Given information Start Marker

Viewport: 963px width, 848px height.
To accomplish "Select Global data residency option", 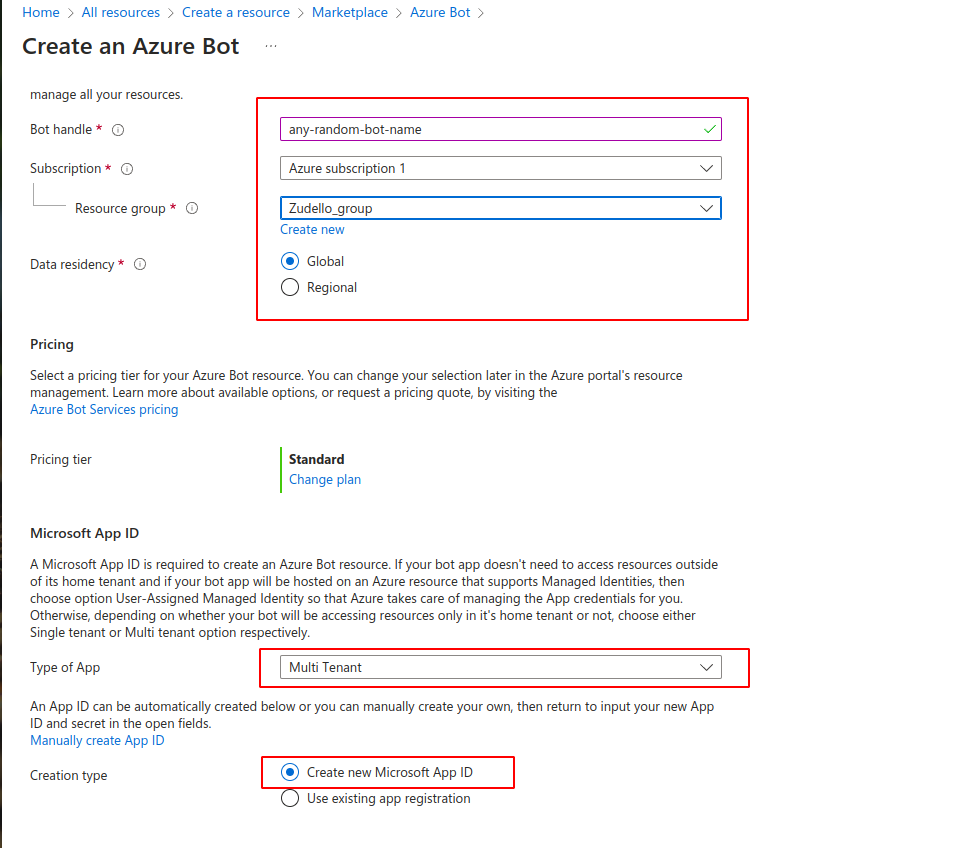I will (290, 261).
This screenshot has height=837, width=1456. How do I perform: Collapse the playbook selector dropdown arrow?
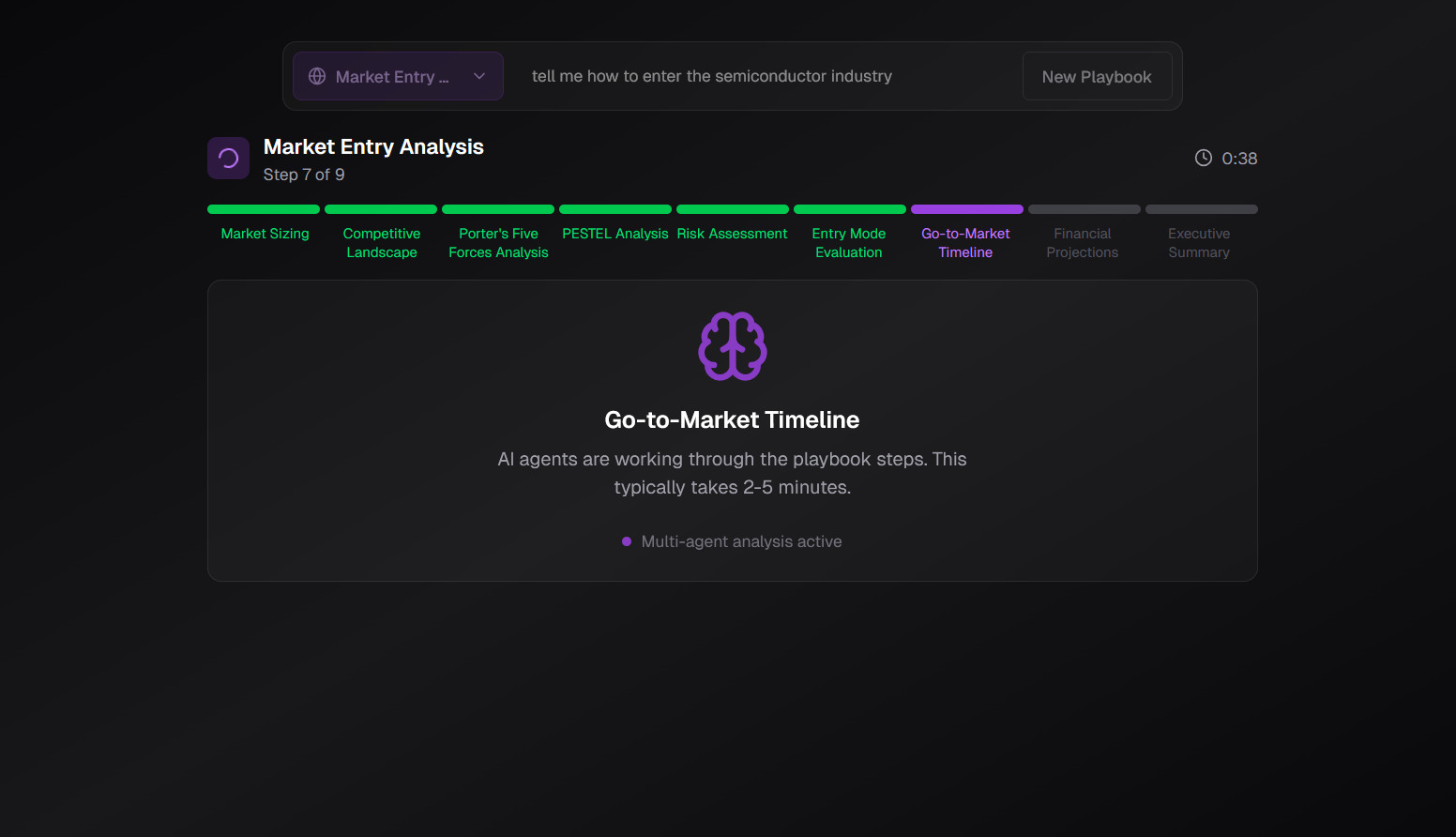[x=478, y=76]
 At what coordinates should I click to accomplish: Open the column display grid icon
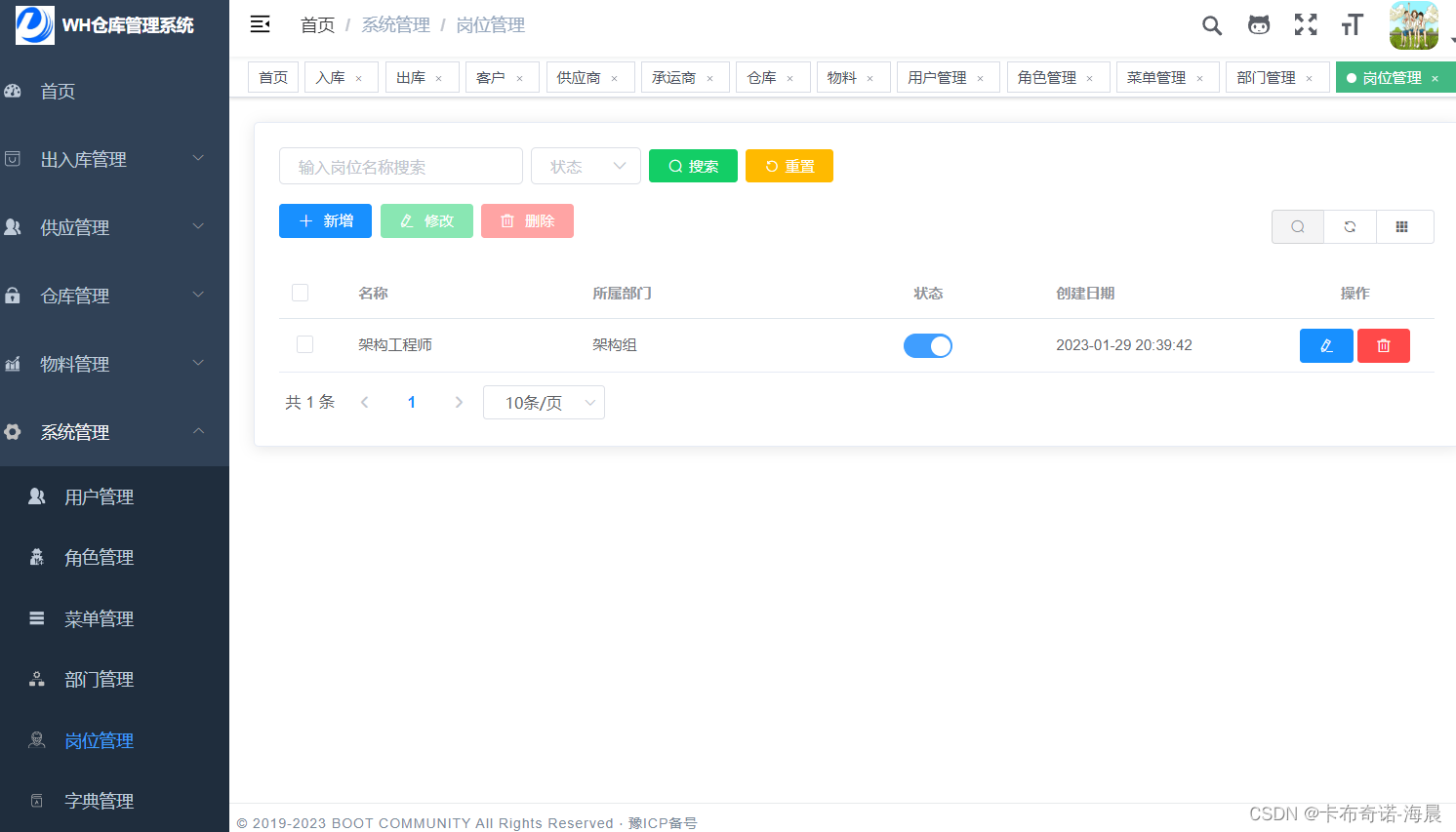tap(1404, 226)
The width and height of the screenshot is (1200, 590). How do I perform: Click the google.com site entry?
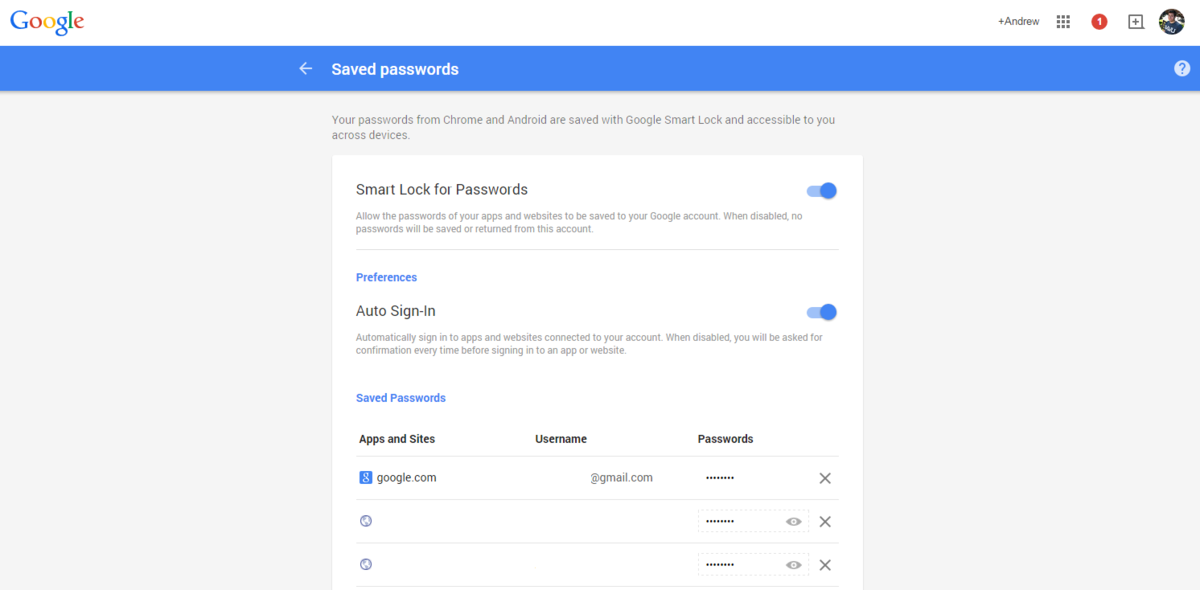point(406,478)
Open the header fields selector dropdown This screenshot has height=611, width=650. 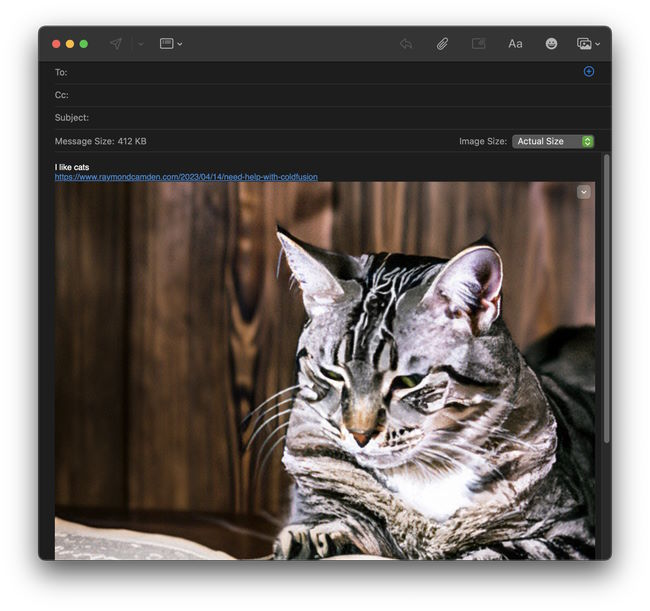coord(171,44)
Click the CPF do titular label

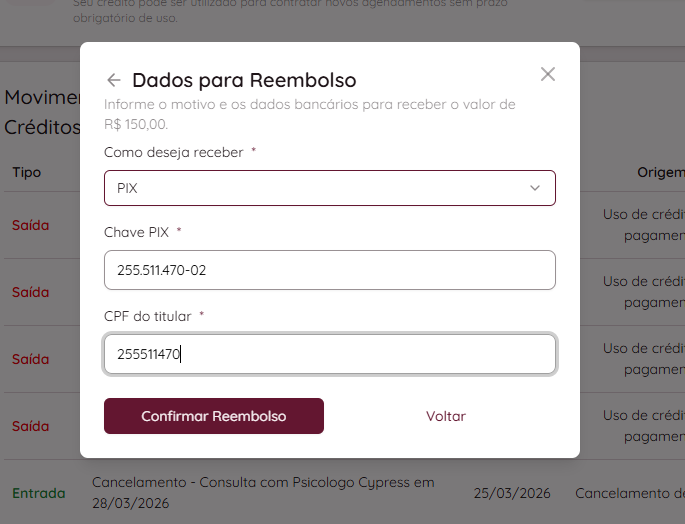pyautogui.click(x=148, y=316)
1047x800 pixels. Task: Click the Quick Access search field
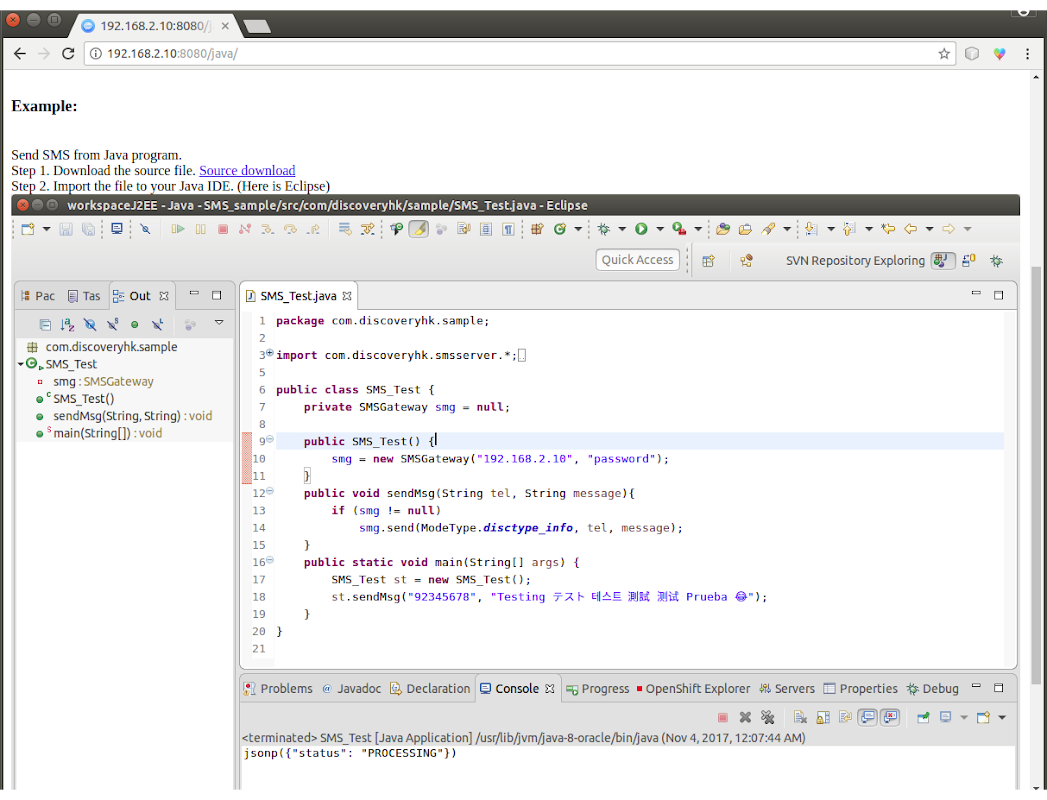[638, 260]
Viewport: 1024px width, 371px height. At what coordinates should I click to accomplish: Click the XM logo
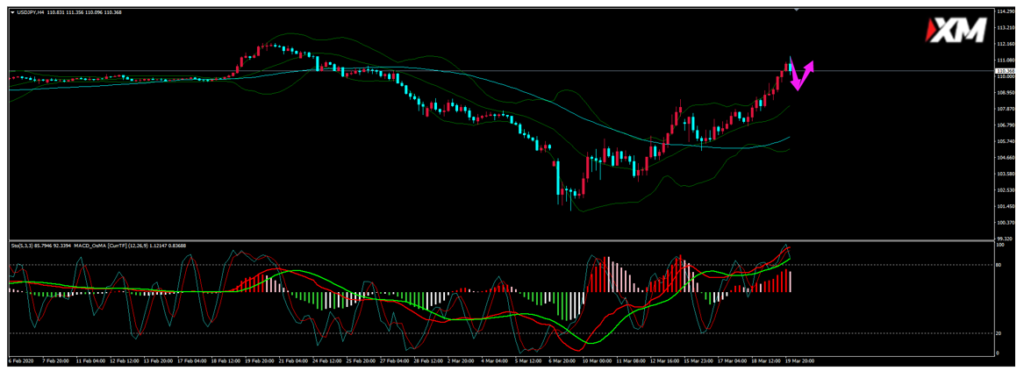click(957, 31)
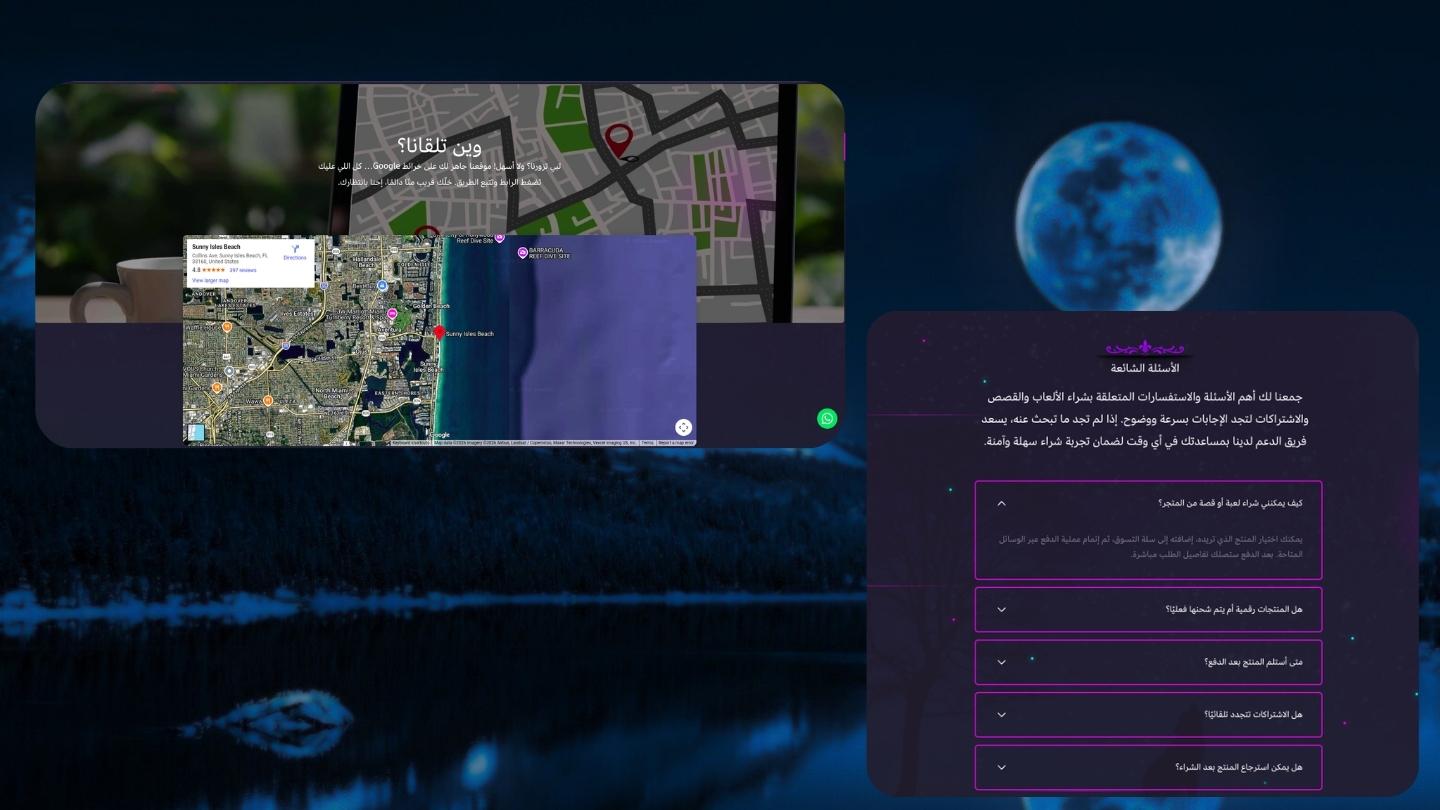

Given information End Marker

Copy out exactly, without any pictures, the lines above that begin at the one with "1047x800 pixels. Task: Click" and end at the last line of the listing.

1047x800 pixels. Task: Click the Quick Access search field
[638, 260]
Viewport: 1024px width, 371px height. At what coordinates should I click to accomplish: Click the XM logo
click(957, 31)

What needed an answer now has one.